The past is another country and this two-hander looks back to 1982. A time of mix tapes, Hi-NRG discos, Letraset and Gestetner duplicators. A time when a newsletter was a piece of folded A3 that came in the post and not something pinged to your inbox. A time when Edinburgh’s major high street bookshop refused to stock gay titles but happily sold the deeply racist Little Black Sambo in the interest of “freedom of expression”.

It was into this environment that Scotland’s first gay/feminist/radical bookshop Lavender Menace opened and sold imports, health guides and novels not available elsewhere. Bob and Sigrid, its founders, started with a stall in the cloakroom of the capital’s gay disco Fire Island (selling EM Forster and Virginia Woolf to the tunes of Sylvester and Laura Branigan). By supreme irony, three decades later the same building now houses Scotland’s flagship branch of the Waterstones chain which helped put the final nail in the coffins of so many independent booksellers.

Love Song is a remembrance of this time past. It was a real act of daring to open the first gay bookshop in a basement on Forth Street. The staff had to remove the Lavender Menace shop sign at close of business so it wouldn’t get trashed. This was a world of closet queens and loud and proud activists; a period when gay men and lesbians had to lead pride demos, demand equal rights and write to MPs; an age scarcely imaginable to today’s millennials.

The story is full of the struggle, not just for gay rights post-1980’s decriminalisation. It was an era when Margaret Thatcher ridiculed people’s “inalienable right to be gay”, when AIDS threatened the gay community like nothing else and Section 28, a piece of criminalising legislation, made many in the LGBT community feel horribly under threat. The blandness of today’s homogenous culture is thrown into sharp relief.

From this rich fabric is woven a story that’s real, true, funny and heartbreaking. When the closet case – a real contrast to the jazz-hands gays (the excellent Matthew McVarish and Pierce Reid) in the bookshop – agonises about his life, the play takes on a different dimension and becomes far richer.
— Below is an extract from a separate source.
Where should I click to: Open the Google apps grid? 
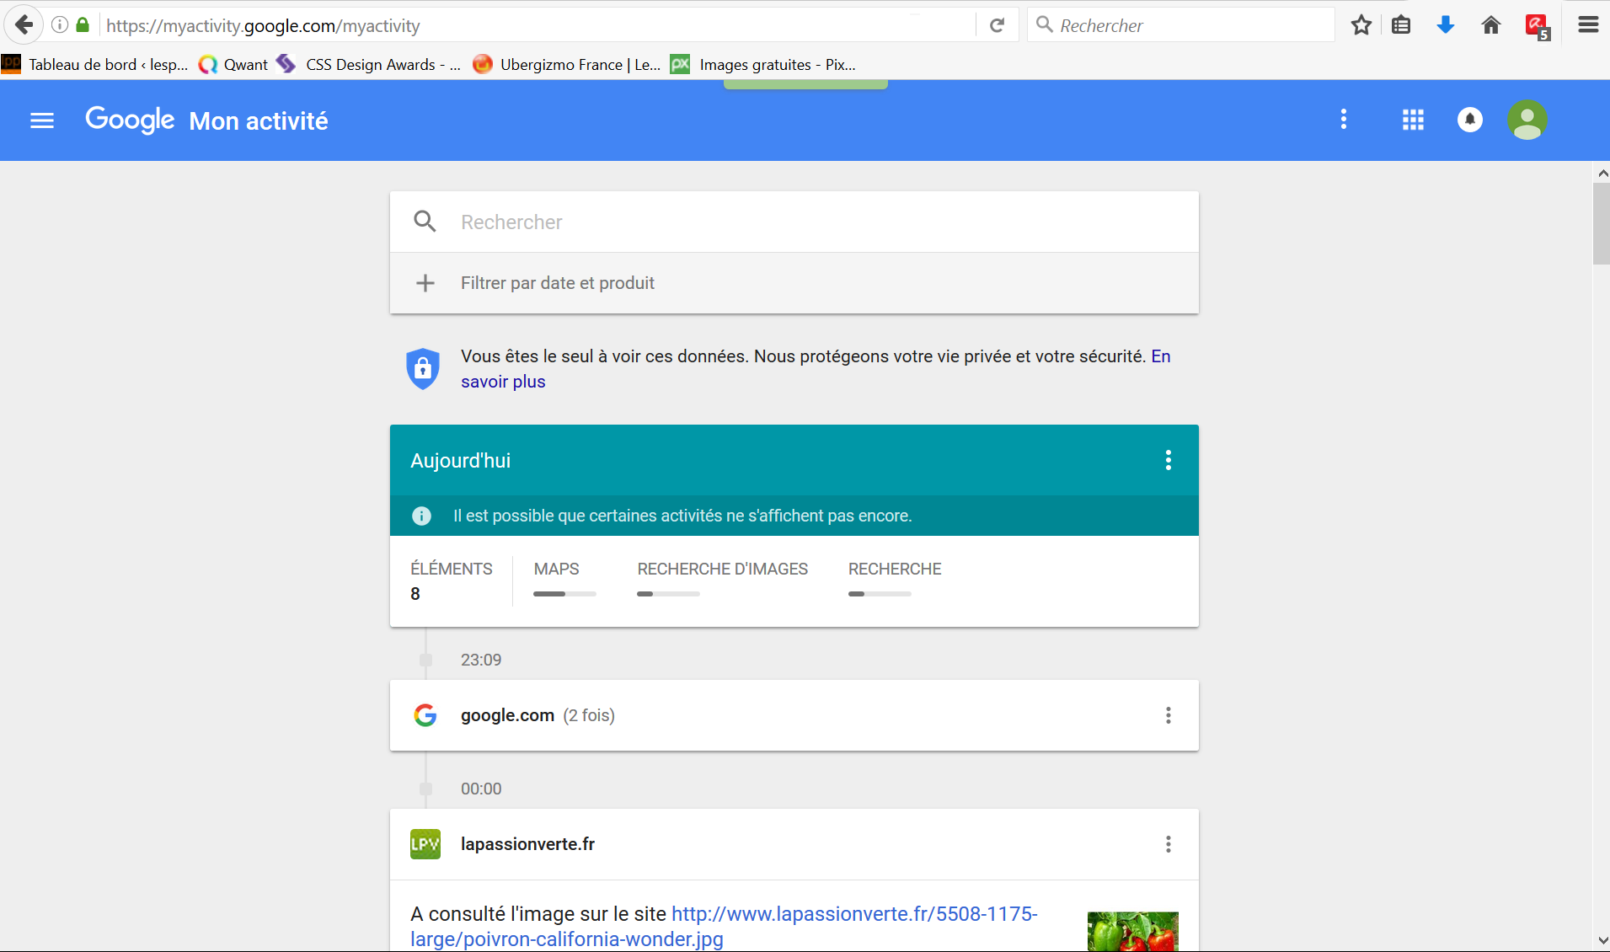pyautogui.click(x=1413, y=120)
For many gay people back then, the “non-scene” aspect of a gay bookshop (and its mail order business) was a real lifeline.

The set (Mamoru Iriguchi) features cleverly illuminated books like votive candles. On the other hand, director Ros Philips has a tricky job in shaping the piece to keep so many diverse elements and trains of thought packaged up neatly. The surreal juxtaposition of selling literature in the cloakroom of a nightclub has hilarious possibilities that don’t seem fully explored. Having said that, there’s still some fine writing here from James Ley, like the extended riff between the two bookshop boys about the merits and demerits of James Baldwin’s Giovanni’s Room. Occasionally the action becomes oddly unfocused like a series of interconnected sketches, yet clearly there is a little piece of theatre magic here screaming and clawing to come out.

Upon exiting the theatre, the Princes Street Waterstones is all lit up, the old 80s disco hit “Hands Up” by Ottowan playing loudly from somewhere and Edinburgh castle is floodlit in a deep shade of lavender. Yes, the past is another country.